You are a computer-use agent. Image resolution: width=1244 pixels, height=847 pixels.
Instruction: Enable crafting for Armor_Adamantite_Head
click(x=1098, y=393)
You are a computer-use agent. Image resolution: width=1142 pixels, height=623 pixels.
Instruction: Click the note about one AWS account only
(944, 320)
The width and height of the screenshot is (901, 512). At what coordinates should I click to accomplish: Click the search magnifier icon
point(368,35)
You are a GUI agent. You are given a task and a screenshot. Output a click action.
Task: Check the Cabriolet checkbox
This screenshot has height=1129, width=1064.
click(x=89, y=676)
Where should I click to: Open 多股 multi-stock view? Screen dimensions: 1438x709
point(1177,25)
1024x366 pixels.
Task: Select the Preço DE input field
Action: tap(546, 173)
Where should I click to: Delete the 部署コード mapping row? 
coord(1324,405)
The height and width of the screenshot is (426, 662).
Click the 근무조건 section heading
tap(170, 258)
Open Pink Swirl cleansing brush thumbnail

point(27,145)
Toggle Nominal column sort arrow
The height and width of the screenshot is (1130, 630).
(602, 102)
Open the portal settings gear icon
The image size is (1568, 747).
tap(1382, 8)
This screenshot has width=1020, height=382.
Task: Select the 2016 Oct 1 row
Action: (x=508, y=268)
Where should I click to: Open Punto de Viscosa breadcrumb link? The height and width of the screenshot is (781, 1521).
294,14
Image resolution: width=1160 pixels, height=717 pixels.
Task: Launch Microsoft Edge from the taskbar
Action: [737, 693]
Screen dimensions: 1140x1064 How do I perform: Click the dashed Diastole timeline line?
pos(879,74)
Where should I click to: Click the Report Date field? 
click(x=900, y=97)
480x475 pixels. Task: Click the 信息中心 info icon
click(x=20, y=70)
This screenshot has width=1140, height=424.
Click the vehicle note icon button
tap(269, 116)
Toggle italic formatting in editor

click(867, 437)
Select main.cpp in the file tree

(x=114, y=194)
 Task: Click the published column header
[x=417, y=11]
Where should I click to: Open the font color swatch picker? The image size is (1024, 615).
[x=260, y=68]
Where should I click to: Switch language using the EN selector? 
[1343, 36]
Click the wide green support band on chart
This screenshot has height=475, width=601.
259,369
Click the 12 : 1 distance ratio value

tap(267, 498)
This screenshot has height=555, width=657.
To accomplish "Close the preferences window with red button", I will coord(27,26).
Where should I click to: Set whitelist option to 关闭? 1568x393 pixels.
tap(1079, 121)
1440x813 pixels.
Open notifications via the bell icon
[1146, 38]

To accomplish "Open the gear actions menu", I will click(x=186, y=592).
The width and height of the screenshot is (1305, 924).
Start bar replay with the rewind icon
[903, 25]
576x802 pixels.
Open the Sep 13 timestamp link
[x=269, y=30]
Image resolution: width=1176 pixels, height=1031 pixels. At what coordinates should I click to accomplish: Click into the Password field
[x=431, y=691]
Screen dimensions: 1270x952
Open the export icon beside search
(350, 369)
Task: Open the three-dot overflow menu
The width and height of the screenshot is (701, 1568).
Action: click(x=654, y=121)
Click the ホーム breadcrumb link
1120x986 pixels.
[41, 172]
* * *
Please output every line of the data above as a JSON list of strings, one string per line, leaving out blank lines.

* **WORKED SOLUTION**
[
  "You are a computer-use agent. Image resolution: width=1244 pixels, height=847 pixels.",
  "Instruction: Enable crafting for Armor_Adamantite_Head",
  "click(x=1098, y=393)",
  "You are a computer-use agent. Image resolution: width=1142 pixels, height=623 pixels.",
  "Instruction: Click the note about one AWS account only",
  "(944, 320)",
  "The width and height of the screenshot is (901, 512). At what coordinates should I click to accomplish: Click the search magnifier icon",
  "point(368,35)",
  "You are a GUI agent. You are given a task and a screenshot. Output a click action.",
  "Task: Check the Cabriolet checkbox",
  "This screenshot has height=1129, width=1064.",
  "click(x=89, y=676)",
  "Where should I click to: Open 多股 multi-stock view? Screen dimensions: 1438x709",
  "point(1177,25)",
  "1024x366 pixels.",
  "Task: Select the Preço DE input field",
  "Action: tap(546, 173)",
  "Where should I click to: Delete the 部署コード mapping row? ",
  "coord(1324,405)",
  "The height and width of the screenshot is (426, 662).",
  "Click the 근무조건 section heading",
  "tap(170, 258)",
  "Open Pink Swirl cleansing brush thumbnail",
  "point(27,145)",
  "Toggle Nominal column sort arrow",
  "The height and width of the screenshot is (1130, 630).",
  "(602, 102)",
  "Open the portal settings gear icon",
  "The image size is (1568, 747).",
  "tap(1382, 8)",
  "This screenshot has width=1020, height=382.",
  "Task: Select the 2016 Oct 1 row",
  "Action: (x=508, y=268)",
  "Where should I click to: Open Punto de Viscosa breadcrumb link? The height and width of the screenshot is (781, 1521).",
  "294,14",
  "Image resolution: width=1160 pixels, height=717 pixels.",
  "Task: Launch Microsoft Edge from the taskbar",
  "Action: [737, 693]",
  "Screen dimensions: 1140x1064 How do I perform: Click the dashed Diastole timeline line?",
  "pos(879,74)",
  "Where should I click to: Click the Report Date field? ",
  "click(x=900, y=97)",
  "480x475 pixels. Task: Click the 信息中心 info icon",
  "click(x=20, y=70)",
  "This screenshot has width=1140, height=424.",
  "Click the vehicle note icon button",
  "tap(269, 116)",
  "Toggle italic formatting in editor",
  "click(867, 437)",
  "Select main.cpp in the file tree",
  "(x=114, y=194)",
  " Task: Click the published column header",
  "[x=417, y=11]",
  "Where should I click to: Open the font color swatch picker? The image size is (1024, 615).",
  "[x=260, y=68]",
  "Where should I click to: Switch language using the EN selector? ",
  "[1343, 36]",
  "Click the wide green support band on chart",
  "This screenshot has height=475, width=601.",
  "259,369",
  "Click the 12 : 1 distance ratio value",
  "tap(267, 498)",
  "This screenshot has height=555, width=657.",
  "To accomplish \"Close the preferences window with red button\", I will coord(27,26).",
  "Where should I click to: Set whitelist option to 关闭? 1568x393 pixels.",
  "tap(1079, 121)",
  "1440x813 pixels.",
  "Open notifications via the bell icon",
  "[1146, 38]",
  "To accomplish \"Open the gear actions menu\", I will click(x=186, y=592).",
  "The width and height of the screenshot is (1305, 924).",
  "Start bar replay with the rewind icon",
  "[903, 25]",
  "576x802 pixels.",
  "Open the Sep 13 timestamp link",
  "[x=269, y=30]",
  "Image resolution: width=1176 pixels, height=1031 pixels. At what coordinates should I click to accomplish: Click into the Password field",
  "[x=431, y=691]",
  "Screen dimensions: 1270x952",
  "Open the export icon beside search",
  "(350, 369)",
  "Task: Open the three-dot overflow menu",
  "The width and height of the screenshot is (701, 1568).",
  "Action: click(x=654, y=121)",
  "Click the ホーム breadcrumb link",
  "1120x986 pixels.",
  "[41, 172]"
]